オスの取り扱いですが、繁殖行動が確認できた場合は2~3日ほど放置して、別のケージに移すことを推奨します。出産後すぐ繁殖行動をとったり、幼体を踏んづけたり、メスが拒否する際の乱闘に幼体が巻き込まれそのままなくなる可能性が高まるため、どれだけ遅くとも出産までには別のケージにするほうが幼体の生存率が向上します。
飼育時における注意点・ポイント
次に先ほどの項目で説明した内容について、注意点がある項目については補足説明をさせていただきます。
飼育ケージについての注意点
飼育ケージの注意点としては、使用するケージのサイズと飼育する予定の数の広さが適切かという点です。これが少ない場合は問題にならないのですが、逆に飼育数が多すぎる場合は問題が出てきます。問題としては臭いがひどくなり、床材の交換頻度がほぼ毎日になるという問題が出てきます。経験としては450の記載があるケージは大体多くて5匹くらいが限界でそれを超えると結構臭いがひどくなり、毎日変える必要性が出てきます。4匹以下であれば特段気になることは私の場合はありませんでした。
床材
これは注意点というよりポイントになりますが、ラットは糞は割とどこでもするのですが、尿についてはある程度場所が決まっているようで、隅の決まった場所に排尿します。糞もある程度は出す場所が決まっていますが、排尿ほどは固定されにくいようです。そしてそのエリアはかなり濡れて、汚れやすいのである程度の厚みを持って敷いたほうが臭いを抑制しやすいです。
繁殖
繁殖時において一定の確率で幼体が死ぬことがありますが、死体については早々に処理を行いましょう。理由については極めてシンプルで、腐敗臭が強烈なためです。2~3cmほどのサイズでも期間がたつとかなり強烈で遠くでもわかるレベルになります。早々にトカゲ類など何でも食べるものの餌にしたり、廃棄するなどが必要です。怠ると飼育環境の悪化にもつながりますので、そこはまめに確認し、定期的に処理を行うようにしましょう。

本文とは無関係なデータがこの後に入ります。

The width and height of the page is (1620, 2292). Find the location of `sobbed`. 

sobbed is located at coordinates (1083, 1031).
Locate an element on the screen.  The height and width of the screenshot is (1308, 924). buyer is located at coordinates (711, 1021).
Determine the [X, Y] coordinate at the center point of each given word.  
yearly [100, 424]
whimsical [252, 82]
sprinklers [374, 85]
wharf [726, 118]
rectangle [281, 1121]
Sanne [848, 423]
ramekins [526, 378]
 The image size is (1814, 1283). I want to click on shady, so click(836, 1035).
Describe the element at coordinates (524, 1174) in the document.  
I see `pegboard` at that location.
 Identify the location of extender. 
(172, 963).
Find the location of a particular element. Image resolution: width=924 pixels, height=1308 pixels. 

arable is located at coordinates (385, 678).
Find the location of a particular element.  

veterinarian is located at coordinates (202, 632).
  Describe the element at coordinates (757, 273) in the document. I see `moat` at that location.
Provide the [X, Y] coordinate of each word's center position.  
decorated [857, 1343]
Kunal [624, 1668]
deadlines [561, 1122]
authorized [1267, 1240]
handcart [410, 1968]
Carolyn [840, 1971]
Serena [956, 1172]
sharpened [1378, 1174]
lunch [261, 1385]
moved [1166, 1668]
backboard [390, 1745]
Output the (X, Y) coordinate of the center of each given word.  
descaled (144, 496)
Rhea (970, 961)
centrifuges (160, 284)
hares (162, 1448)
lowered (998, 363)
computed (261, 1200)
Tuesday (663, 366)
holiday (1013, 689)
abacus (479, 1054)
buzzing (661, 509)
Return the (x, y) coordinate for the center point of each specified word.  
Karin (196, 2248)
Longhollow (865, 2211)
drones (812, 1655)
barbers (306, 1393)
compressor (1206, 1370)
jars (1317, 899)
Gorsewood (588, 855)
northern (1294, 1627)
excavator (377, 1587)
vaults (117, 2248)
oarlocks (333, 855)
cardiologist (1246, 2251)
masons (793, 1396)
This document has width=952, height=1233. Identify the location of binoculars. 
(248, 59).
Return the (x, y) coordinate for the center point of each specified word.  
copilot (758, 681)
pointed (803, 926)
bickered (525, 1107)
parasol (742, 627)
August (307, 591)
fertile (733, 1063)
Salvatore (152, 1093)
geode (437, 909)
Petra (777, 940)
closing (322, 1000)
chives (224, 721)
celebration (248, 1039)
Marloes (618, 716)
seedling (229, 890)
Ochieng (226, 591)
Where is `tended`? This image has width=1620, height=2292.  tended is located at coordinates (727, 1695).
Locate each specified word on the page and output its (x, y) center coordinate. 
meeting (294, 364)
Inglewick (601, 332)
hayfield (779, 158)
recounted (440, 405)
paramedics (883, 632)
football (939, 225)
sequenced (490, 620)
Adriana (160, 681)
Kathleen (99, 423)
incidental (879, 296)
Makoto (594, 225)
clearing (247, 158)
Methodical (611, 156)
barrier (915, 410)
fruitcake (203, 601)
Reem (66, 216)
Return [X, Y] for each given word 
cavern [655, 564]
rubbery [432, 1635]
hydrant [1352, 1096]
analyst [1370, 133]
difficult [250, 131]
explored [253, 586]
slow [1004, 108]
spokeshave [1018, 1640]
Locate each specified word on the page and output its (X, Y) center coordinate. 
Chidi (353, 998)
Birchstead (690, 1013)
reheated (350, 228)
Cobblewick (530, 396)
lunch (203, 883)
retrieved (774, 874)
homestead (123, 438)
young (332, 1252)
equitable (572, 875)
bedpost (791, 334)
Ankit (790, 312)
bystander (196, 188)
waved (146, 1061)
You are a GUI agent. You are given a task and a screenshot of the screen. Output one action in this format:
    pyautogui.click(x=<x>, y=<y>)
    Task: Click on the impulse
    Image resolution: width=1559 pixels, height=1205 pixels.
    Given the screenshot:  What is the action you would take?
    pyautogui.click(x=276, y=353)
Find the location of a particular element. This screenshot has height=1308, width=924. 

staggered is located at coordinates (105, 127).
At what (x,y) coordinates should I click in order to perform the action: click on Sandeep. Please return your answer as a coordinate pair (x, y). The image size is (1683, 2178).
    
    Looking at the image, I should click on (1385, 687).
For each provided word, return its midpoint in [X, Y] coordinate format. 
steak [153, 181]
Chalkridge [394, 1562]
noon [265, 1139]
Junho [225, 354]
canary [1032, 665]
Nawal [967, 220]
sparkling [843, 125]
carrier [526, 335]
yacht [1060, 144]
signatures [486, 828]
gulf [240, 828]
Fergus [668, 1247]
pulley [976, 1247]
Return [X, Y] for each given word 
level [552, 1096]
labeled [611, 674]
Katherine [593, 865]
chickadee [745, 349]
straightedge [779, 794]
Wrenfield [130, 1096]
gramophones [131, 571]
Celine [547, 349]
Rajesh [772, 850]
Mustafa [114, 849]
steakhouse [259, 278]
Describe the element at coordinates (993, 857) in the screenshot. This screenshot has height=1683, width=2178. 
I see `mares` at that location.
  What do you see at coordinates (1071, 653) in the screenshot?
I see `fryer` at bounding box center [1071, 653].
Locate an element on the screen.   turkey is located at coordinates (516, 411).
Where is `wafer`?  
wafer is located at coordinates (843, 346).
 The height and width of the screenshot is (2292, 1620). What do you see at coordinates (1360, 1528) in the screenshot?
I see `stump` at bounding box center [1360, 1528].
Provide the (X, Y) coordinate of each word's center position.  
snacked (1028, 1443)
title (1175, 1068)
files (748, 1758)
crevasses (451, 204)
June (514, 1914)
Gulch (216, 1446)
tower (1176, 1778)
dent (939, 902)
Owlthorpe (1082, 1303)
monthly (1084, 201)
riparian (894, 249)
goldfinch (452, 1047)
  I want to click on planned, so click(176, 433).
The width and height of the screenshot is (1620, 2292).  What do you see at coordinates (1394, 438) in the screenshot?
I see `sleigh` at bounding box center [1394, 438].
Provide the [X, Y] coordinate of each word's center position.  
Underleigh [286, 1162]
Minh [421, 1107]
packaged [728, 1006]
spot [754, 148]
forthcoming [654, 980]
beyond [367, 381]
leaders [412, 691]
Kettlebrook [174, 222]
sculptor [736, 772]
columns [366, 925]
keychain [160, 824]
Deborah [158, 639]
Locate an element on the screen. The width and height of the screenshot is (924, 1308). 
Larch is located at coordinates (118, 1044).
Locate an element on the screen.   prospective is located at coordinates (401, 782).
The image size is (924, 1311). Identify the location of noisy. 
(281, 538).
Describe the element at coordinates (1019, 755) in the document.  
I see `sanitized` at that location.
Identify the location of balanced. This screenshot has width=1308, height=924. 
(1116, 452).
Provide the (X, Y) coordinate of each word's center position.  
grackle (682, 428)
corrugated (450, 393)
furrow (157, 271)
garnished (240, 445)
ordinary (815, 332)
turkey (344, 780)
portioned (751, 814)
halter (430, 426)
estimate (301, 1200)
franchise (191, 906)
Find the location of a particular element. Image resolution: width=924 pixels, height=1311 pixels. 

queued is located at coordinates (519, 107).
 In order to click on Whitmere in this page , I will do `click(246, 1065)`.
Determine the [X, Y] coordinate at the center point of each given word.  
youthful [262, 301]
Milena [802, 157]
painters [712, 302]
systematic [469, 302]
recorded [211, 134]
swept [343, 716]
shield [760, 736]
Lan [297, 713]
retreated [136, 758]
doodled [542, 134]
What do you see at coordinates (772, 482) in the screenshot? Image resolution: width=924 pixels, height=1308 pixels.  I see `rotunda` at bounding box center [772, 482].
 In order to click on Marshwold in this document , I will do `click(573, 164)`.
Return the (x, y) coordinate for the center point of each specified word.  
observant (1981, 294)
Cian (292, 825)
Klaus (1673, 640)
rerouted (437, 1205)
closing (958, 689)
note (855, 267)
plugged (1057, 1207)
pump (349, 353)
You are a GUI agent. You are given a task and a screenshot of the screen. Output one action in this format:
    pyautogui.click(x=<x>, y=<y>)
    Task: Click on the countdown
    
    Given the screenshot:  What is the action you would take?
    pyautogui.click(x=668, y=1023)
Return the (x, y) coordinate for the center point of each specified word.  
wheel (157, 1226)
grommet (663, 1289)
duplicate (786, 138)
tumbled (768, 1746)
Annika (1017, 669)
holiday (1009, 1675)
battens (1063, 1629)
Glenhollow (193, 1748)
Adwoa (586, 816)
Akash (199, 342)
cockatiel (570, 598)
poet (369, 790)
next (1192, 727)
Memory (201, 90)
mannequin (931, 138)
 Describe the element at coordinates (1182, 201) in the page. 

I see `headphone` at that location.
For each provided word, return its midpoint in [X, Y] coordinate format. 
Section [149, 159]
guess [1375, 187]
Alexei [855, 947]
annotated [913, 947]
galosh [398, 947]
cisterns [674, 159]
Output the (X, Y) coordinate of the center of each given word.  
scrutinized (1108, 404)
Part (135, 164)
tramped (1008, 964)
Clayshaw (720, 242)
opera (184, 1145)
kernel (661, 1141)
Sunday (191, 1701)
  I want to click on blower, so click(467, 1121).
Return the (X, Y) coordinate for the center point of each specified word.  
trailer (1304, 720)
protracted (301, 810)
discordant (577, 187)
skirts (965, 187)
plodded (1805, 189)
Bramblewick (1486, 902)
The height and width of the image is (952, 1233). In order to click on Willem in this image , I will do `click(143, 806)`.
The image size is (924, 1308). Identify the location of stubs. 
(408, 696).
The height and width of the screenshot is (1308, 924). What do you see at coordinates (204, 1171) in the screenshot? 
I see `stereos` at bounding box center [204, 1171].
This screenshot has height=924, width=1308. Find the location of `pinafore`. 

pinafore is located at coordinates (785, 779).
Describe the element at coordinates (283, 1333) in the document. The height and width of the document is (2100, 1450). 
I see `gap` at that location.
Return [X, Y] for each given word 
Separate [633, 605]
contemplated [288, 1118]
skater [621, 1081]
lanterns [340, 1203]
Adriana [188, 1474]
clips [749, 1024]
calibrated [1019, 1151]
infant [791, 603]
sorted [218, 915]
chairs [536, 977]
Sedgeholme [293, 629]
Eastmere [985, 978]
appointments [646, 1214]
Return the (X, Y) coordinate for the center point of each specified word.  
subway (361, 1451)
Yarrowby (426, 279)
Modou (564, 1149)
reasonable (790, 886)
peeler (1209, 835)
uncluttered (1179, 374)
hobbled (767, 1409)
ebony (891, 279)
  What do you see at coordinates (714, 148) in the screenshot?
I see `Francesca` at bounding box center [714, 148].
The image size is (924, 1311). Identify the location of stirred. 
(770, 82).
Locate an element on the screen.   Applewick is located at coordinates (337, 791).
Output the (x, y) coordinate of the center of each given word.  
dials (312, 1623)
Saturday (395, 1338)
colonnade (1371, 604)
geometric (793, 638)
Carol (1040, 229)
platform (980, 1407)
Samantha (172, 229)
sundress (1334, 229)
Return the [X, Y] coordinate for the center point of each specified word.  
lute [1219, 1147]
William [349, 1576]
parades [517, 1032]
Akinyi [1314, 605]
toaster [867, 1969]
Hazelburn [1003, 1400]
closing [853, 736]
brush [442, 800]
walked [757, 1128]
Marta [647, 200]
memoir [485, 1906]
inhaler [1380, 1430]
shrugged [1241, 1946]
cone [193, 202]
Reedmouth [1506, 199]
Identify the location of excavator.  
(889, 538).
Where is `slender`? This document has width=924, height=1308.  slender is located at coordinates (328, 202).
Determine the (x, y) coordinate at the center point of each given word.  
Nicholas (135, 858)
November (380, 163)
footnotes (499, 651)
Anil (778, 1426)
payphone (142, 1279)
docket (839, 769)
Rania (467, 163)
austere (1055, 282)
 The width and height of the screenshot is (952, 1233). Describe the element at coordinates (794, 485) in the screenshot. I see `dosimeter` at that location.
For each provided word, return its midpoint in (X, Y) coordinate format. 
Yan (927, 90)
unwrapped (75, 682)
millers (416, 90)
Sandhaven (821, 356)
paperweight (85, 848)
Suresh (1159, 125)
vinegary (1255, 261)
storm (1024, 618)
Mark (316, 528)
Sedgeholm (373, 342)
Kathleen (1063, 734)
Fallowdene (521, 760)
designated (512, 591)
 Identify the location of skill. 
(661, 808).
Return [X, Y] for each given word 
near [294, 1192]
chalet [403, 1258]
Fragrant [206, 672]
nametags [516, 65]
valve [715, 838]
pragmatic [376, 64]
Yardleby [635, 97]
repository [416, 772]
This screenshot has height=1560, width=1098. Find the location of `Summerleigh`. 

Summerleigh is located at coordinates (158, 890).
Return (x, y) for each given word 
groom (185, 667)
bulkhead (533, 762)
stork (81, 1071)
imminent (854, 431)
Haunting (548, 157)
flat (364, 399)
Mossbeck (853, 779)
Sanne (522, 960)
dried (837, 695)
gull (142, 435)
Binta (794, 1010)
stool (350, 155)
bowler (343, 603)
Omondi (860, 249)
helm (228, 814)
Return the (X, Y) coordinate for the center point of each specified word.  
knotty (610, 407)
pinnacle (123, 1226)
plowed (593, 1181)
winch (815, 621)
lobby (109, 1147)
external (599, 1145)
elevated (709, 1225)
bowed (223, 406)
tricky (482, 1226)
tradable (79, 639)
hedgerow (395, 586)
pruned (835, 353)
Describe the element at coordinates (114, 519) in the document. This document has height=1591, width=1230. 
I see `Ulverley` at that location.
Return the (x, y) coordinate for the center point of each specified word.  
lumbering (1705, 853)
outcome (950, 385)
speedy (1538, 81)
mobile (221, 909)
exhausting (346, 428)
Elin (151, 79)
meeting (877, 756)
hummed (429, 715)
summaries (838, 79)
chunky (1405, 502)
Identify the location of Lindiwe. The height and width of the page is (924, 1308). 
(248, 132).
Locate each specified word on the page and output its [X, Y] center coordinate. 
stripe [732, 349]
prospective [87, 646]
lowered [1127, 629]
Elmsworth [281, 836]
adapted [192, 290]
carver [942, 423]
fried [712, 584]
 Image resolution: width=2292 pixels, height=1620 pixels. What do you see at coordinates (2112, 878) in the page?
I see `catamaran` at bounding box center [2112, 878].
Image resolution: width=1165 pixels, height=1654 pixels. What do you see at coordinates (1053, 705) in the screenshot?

現時点では異常が主な注意点・ポイントになります。今後出てきた場合は随時更新していきます。
魅力的なファンシーラットを育ててみよう
飼育していけばより理解が深まり、魅力を感じていくファンシーラット、飼育もほかの小動物と比較しても飼育難度が低く、初めての人でも安心して飼育できますので、ぜひ、一度お迎えしてみてはいかがでしょうか。寿命が短く、別れまでの期間が速いのが傷ですが、短いからこそしっかり愛情を注いで、ファンシーラットからも受け取りましょう。